Task brief: Report each line of the entries that includes "Ausrüstung" by copying it.

Data extract:
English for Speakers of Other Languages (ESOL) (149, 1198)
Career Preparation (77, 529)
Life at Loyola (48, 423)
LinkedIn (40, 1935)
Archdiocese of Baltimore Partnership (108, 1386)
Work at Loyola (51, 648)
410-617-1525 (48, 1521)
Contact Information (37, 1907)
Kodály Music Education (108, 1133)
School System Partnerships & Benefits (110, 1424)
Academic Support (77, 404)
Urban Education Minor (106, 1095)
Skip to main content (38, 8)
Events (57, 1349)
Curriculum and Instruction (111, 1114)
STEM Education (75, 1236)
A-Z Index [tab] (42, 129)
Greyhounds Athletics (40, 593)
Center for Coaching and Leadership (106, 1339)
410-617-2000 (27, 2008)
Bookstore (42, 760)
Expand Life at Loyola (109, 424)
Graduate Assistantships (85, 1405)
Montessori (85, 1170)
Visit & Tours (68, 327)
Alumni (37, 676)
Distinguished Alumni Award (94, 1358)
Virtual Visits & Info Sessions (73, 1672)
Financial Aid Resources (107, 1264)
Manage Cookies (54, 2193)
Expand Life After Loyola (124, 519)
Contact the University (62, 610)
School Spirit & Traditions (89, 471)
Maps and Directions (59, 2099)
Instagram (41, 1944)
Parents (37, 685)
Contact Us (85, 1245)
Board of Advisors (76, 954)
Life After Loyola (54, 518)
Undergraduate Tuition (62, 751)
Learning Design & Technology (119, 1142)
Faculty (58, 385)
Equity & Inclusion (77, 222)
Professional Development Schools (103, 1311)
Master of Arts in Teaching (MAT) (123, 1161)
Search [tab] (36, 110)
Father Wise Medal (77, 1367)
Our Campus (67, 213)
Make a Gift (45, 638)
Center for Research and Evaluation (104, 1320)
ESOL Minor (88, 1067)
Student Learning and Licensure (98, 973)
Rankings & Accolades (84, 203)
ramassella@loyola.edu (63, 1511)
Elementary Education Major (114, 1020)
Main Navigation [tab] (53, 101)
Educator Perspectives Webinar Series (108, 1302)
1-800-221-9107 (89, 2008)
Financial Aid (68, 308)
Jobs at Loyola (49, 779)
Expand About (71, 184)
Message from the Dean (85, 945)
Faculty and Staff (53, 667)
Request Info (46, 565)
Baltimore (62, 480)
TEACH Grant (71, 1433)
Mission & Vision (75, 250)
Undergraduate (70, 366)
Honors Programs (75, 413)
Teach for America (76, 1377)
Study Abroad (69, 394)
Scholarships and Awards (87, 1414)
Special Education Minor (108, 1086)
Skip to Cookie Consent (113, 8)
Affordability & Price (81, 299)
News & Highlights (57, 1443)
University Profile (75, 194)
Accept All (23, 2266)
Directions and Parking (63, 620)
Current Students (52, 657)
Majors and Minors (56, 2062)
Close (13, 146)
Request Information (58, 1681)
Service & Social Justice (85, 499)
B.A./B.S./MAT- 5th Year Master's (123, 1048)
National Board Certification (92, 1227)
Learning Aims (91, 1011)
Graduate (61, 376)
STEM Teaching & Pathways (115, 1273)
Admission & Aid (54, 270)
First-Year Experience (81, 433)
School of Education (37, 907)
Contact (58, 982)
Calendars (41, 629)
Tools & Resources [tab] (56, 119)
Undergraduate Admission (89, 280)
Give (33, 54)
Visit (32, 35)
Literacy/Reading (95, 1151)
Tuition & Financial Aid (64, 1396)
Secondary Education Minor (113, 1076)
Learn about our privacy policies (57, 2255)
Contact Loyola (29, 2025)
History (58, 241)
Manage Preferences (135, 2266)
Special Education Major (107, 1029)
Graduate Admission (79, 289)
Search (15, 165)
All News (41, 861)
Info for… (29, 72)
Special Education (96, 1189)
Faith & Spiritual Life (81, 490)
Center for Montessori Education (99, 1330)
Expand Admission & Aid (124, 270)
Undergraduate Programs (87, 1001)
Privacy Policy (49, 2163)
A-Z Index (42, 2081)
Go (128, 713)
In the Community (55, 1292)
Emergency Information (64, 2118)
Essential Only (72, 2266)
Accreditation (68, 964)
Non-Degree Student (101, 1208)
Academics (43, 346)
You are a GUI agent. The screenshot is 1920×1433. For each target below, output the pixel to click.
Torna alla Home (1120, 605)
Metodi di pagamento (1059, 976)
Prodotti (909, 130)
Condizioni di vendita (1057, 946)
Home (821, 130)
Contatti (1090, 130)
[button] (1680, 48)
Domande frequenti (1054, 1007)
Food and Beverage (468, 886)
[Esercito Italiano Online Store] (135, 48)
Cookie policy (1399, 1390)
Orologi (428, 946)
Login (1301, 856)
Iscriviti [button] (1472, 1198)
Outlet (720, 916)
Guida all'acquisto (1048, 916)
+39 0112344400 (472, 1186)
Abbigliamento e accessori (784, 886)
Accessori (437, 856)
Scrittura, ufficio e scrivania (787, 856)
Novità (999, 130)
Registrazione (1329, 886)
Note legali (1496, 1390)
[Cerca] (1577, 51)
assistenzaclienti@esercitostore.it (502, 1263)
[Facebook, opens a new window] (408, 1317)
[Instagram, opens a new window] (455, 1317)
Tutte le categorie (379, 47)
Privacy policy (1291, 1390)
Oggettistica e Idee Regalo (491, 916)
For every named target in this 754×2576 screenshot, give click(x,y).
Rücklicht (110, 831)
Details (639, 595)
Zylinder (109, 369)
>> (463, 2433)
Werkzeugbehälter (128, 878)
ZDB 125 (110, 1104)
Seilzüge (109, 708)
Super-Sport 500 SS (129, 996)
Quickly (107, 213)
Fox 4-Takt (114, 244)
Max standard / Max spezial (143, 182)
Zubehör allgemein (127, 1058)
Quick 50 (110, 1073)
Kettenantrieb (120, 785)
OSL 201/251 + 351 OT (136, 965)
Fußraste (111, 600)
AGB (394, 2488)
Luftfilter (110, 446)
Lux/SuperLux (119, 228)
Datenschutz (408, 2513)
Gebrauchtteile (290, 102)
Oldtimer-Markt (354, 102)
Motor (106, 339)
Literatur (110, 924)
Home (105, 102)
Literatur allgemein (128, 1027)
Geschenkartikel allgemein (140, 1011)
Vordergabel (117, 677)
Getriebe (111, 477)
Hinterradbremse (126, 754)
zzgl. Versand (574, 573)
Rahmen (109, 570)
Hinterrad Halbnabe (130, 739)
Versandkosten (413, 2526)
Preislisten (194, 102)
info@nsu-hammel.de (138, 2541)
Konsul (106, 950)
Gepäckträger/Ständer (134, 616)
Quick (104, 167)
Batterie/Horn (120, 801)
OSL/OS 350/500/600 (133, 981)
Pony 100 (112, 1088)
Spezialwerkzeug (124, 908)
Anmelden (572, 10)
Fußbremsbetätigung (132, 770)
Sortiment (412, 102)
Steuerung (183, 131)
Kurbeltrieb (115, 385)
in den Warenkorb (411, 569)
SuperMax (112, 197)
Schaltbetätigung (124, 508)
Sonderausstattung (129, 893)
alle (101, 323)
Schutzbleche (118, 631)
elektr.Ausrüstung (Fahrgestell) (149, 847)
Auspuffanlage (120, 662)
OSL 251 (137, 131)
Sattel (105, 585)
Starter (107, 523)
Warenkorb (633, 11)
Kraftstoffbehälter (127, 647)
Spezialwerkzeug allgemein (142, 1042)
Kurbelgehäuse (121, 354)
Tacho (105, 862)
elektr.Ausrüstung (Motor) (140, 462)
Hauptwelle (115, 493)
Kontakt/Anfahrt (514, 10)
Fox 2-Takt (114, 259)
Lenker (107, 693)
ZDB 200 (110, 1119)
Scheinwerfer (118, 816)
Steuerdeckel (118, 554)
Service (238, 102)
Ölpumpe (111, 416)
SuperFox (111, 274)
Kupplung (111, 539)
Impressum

Answer to this exercise:
elektr.Ausrüstung (Fahrgestell) (149, 847)
elektr.Ausrüstung (Motor) (140, 462)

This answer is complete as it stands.